◆ **List of tasks**:
- a) Reproduce the passage of the Milwaukee scandal post between "Most of the" and "charges of lying.", inclusive.
- b) Carry on the post about the Milwaukee diocese abuse scandal from the point where it stops.

Friday, February 3, 2012

Milwaukee Scandal

Minutes ago I read about the latest scandal. The Catholic Diocese of Milwaukee may have to file for bankruptcy because 550 young men have filed claims of abuse against the clergy.

Most of the article was about money—paying the victims and draining the treasury. But I read nothing about the shattered, broken lives of those 550 men.

And only 550 individuals have made claims—which implies there are probably at least that many who don't have the courage to speak up.

I admire those 550 and how difficult it must have been for them to say, "I was molested." Male sexual abuse is probably the most under-reported crime in the world. Like women reporting rape two decades ago, the survivors often become victimized again through publicity and often charges of lying.

I still become a little numb when I read such terrible things. More ruined lives. More pain. And so little help. Payment of money may be the only way organizations know how to make amends. But there is no way to make amends.

Howling about the money is an easy way to avoid healing the victims. It's as if dollars can cure depression, shame, and self-hatred—all results of the abuse.

Those men need compassion. They need people to care. But most of all, they need people they can trust.

If you know a male survivor of sexual molestation, here are things you can do:

1. Say, "I'm sorry for what happened. I want to be your friend." You may have to prove your friendship. He's been betrayed by someone he trusted.

◆ **Information supplied**:
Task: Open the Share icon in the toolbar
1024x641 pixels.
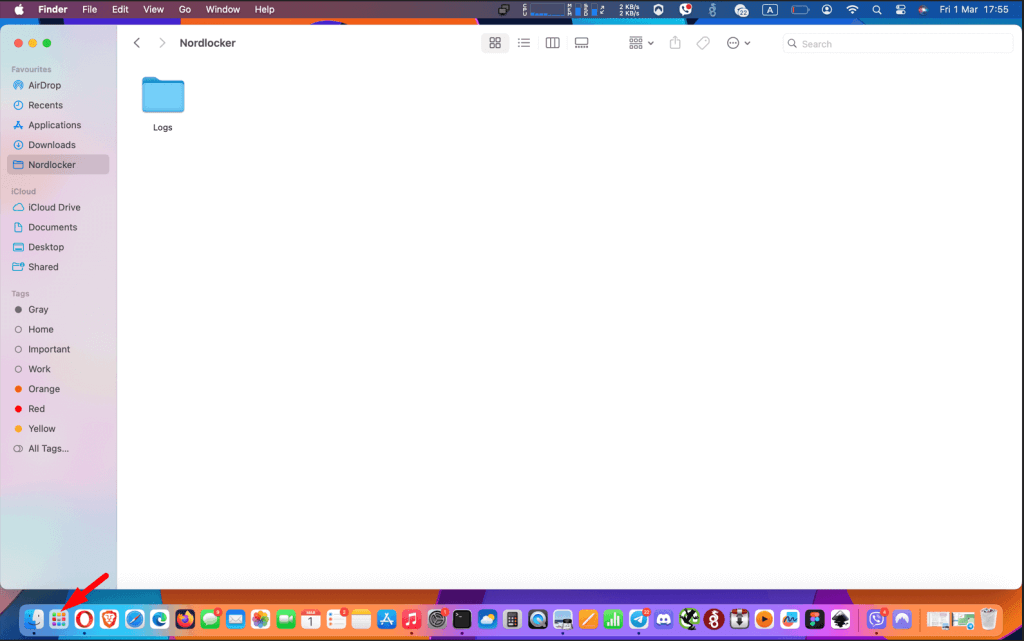Action: 675,43
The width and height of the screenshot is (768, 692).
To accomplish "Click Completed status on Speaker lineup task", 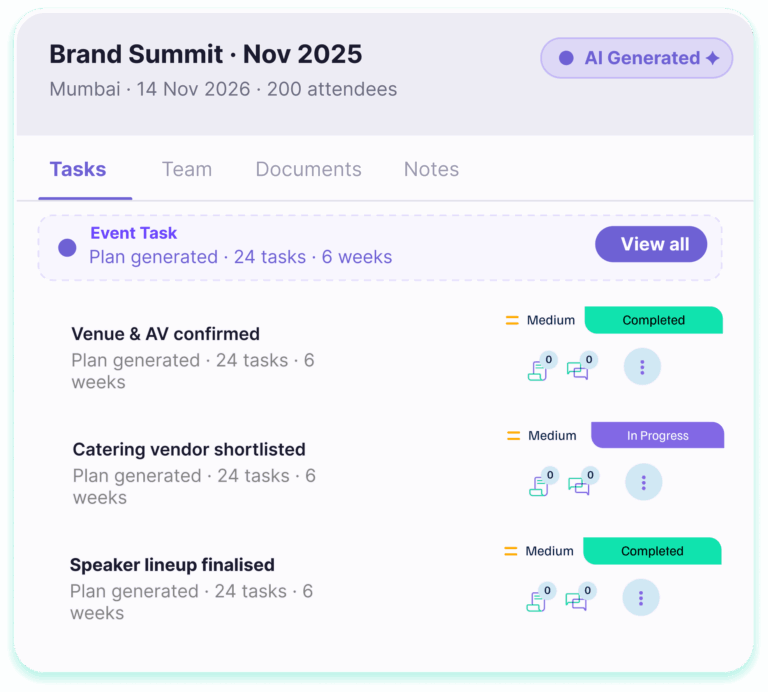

◆ **Results of the tasks**:
- a)
Most of the article was about money—paying the victims and draining the treasury. But I read nothing about the shattered, broken lives of those 550 men.

And only 550 individuals have made claims—which implies there are probably at least that many who don't have the courage to speak up.

I admire those 550 and how difficult it must have been for them to say, "I was molested." Male sexual abuse is probably the most under-reported crime in the world. Like women reporting rape two decades ago, the survivors often become victimized again through publicity and often charges of lying.

- b)
2. Say, "I promise you that I will not tell anyone anything you say without your permission." Keep that promise.

3. Validate his story. He may not be sure that you (or anyone) believes him. You help him most by listening and accepting what he says.

4. Empathize with him. Try to feel his anguish. If you can't, say honestly, "I don't understand what happened, but I care."

5. Don't focus on your feelings of anger, pain, or revulsion. This is his struggle.

6. Remind yourself that you can't heal him and you can't talk him out of it. You can support him while he works though his trauma.

7. Don't press him for details.

8. Suggest professional help. It's not for everyone, but it might be for him.

1 comment:

Heather Marsten said...

The advice given for helping male abuse survivors is also valid for women. No amount of money can repair the deep hurts inflicted by abuse. Sadly, in my case, only God could repair that breech of my innocence. And those who could minister that kind of healing have abused the victims, taking away an avenue of healing. I do pray that any who survive abuse find help, therapy or a trustworthy friend, counselor, or pastor. I get so angry at how pervading abuse is in our country. There is no regard for the victim when abusers gratify their lust. Thanks for this post.